Everything is Alive: VR and Aboriginal Cultures

Awavena is the most recent project of the Emmy® Award-winning artist and filmmaker Lynette Wallworth. You may recall that she and her partner Nicole Newnham was behind the remarkable VR experience, Collisions, at the 2016 Sundance Film Festival. That experience put you alongside the indigenous elder Nyarri Nyarri Morgan’s and his first contact with Europeans which came through observing the Maralinga atomic tests in Australia.

Not an auspicious introduction to another culture.

Awavena takes a different approach but is equally moving, putting you at the intersection of technology, especially VR and aboriginal cultures. It’s an incredible story about the first female shaman of the Yawanawá People.

Awavena VR and Culture

Here’s the backstory, but watch the short trailer below. The VR experience will be available but no release date has been announced.

From VR Scout:

100-year-old Tata has experienced his fair share of difficulties throughout his time as Shaman of the Yawanawá people. Years of invasive missionaries and slavery by rubber trappers had nearly extinguished the Yawanawá culture, losing songs, art and history in the process.

Recognizing the diminishment of eons of ancient culture, Tata sought to secure the future of his people by reinforcing the roles of women within the community. He would start by selecting Hushahu as his apprentice and successor, making her the first female Shaman in Yawanawán history and introducing women to the Yawanawá spiritual ceremonies for the first time. The results have been extraordinary, with modern Yawanawá women now going on to become chiefs within their respective communities.

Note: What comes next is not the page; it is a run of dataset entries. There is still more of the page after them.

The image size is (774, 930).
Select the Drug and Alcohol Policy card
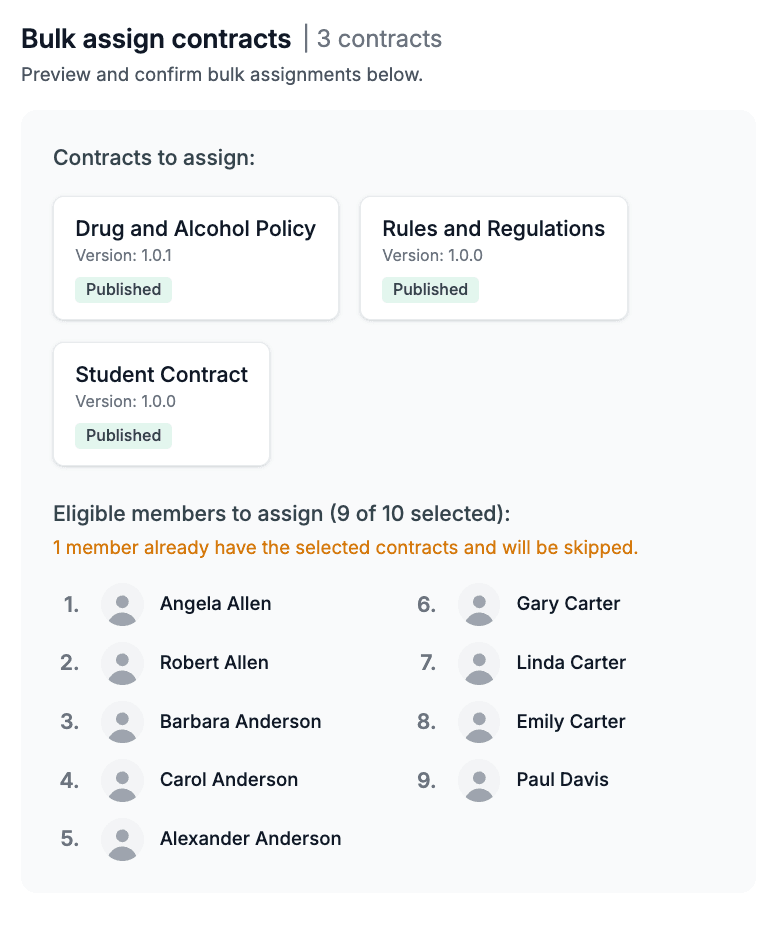196,258
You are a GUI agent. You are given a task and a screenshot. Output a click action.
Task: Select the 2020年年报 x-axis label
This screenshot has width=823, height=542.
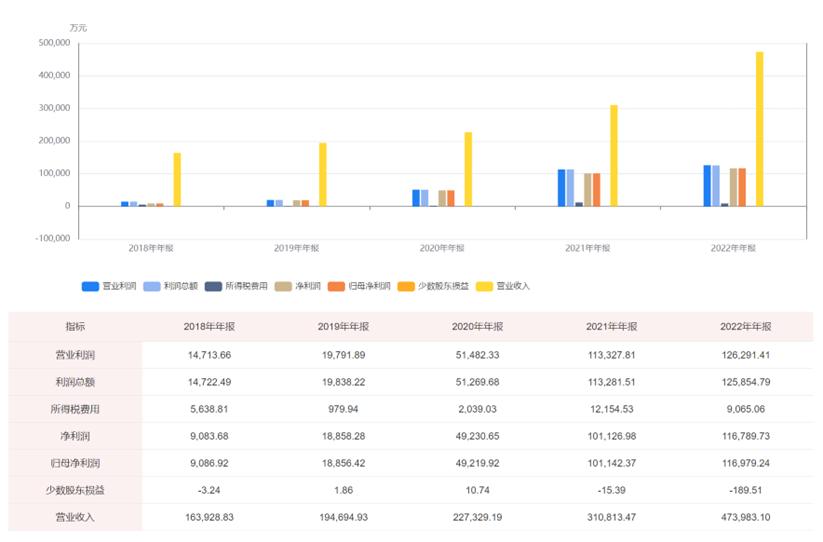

After viewing the VR film Collisions and recognizing the “spiritual compatibility” of VR & AR, Tashka Yawanawa, chief of the Yawanawá people, reached out to the projects director, Lynette Wallworth, to record a dying Tata’s last message, as well as witness the effects of his important work.

Recorded using LIDAR data, the immersive project combines both VR and AR, putting you not just in another culture, but into their vision and experience of the world.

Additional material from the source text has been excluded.